Problem to solve:
Every line of the data needs to be returned exactly.

Stored data entries:
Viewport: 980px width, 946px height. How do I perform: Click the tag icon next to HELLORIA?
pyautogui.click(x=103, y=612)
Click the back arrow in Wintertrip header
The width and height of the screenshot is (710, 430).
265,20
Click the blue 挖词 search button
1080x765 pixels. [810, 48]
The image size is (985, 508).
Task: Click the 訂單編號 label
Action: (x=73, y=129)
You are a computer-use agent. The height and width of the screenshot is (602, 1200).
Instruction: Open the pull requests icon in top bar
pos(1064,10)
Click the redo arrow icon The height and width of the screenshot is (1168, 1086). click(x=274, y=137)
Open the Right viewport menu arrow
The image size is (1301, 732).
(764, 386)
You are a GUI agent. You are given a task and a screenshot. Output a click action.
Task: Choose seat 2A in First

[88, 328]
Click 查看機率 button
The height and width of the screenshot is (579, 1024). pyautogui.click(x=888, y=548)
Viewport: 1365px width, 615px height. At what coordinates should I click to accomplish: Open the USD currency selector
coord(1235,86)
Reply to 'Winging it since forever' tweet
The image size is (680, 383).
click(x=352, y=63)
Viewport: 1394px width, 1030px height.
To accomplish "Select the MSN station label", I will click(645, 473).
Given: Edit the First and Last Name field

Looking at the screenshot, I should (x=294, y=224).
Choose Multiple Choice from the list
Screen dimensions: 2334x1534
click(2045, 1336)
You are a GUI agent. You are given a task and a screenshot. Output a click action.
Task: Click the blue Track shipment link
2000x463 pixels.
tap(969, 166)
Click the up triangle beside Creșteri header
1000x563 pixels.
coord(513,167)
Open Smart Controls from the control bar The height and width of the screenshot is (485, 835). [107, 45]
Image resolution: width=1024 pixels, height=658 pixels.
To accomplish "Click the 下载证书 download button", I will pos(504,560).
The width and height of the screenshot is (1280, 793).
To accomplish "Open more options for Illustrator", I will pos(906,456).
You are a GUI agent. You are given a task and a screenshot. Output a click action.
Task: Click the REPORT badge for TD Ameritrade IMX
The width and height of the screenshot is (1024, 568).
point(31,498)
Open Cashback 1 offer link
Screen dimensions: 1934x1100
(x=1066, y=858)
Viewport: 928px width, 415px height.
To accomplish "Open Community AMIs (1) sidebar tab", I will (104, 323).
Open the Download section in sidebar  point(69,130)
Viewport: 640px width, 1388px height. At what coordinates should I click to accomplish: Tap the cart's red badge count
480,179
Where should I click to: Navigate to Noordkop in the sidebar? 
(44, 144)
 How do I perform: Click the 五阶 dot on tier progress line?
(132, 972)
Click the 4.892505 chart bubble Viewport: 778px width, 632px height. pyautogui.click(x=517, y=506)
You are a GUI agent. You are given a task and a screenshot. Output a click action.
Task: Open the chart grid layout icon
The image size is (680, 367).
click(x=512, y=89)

Written response:
Viewport: 980px width, 946px height. How do I perform: Click the tag icon next to HELLORIA?
pyautogui.click(x=103, y=612)
Click the back arrow in Wintertrip header
The width and height of the screenshot is (710, 430).
265,20
Click the blue 挖词 search button
1080x765 pixels. [810, 48]
The image size is (985, 508).
Task: Click the 訂單編號 label
Action: (x=73, y=129)
You are a computer-use agent. The height and width of the screenshot is (602, 1200).
Instruction: Open the pull requests icon in top bar
pos(1064,10)
Click the redo arrow icon The height and width of the screenshot is (1168, 1086). click(x=274, y=137)
Open the Right viewport menu arrow
The image size is (1301, 732).
(764, 386)
You are a GUI agent. You are given a task and a screenshot. Output a click action.
Task: Choose seat 2A in First

[88, 328]
Click 查看機率 button
The height and width of the screenshot is (579, 1024). pyautogui.click(x=888, y=548)
Viewport: 1365px width, 615px height. At what coordinates should I click to accomplish: Open the USD currency selector
coord(1235,86)
Reply to 'Winging it since forever' tweet
The image size is (680, 383).
click(x=352, y=63)
Viewport: 1394px width, 1030px height.
To accomplish "Select the MSN station label", I will click(645, 473).
Given: Edit the First and Last Name field

Looking at the screenshot, I should (x=294, y=224).
Choose Multiple Choice from the list
Screen dimensions: 2334x1534
click(2045, 1336)
You are a GUI agent. You are given a task and a screenshot. Output a click action.
Task: Click the blue Track shipment link
2000x463 pixels.
tap(969, 166)
Click the up triangle beside Creșteri header
1000x563 pixels.
coord(513,167)
Open Smart Controls from the control bar The height and width of the screenshot is (485, 835). [107, 45]
Image resolution: width=1024 pixels, height=658 pixels.
To accomplish "Click the 下载证书 download button", I will pos(504,560).
The width and height of the screenshot is (1280, 793).
To accomplish "Open more options for Illustrator", I will pos(906,456).
You are a GUI agent. You are given a task and a screenshot. Output a click action.
Task: Click the REPORT badge for TD Ameritrade IMX
The width and height of the screenshot is (1024, 568).
point(31,498)
Open Cashback 1 offer link
Screen dimensions: 1934x1100
(x=1066, y=858)
Viewport: 928px width, 415px height.
To accomplish "Open Community AMIs (1) sidebar tab", I will (104, 323).
Open the Download section in sidebar  point(69,130)
Viewport: 640px width, 1388px height. At what coordinates should I click to accomplish: Tap the cart's red badge count
480,179
Where should I click to: Navigate to Noordkop in the sidebar? 
(44, 144)
 How do I perform: Click the 五阶 dot on tier progress line?
(132, 972)
Click the 4.892505 chart bubble Viewport: 778px width, 632px height. pyautogui.click(x=517, y=506)
You are a GUI agent. You are given a task and a screenshot. Output a click action.
Task: Open the chart grid layout icon
The image size is (680, 367).
click(x=512, y=89)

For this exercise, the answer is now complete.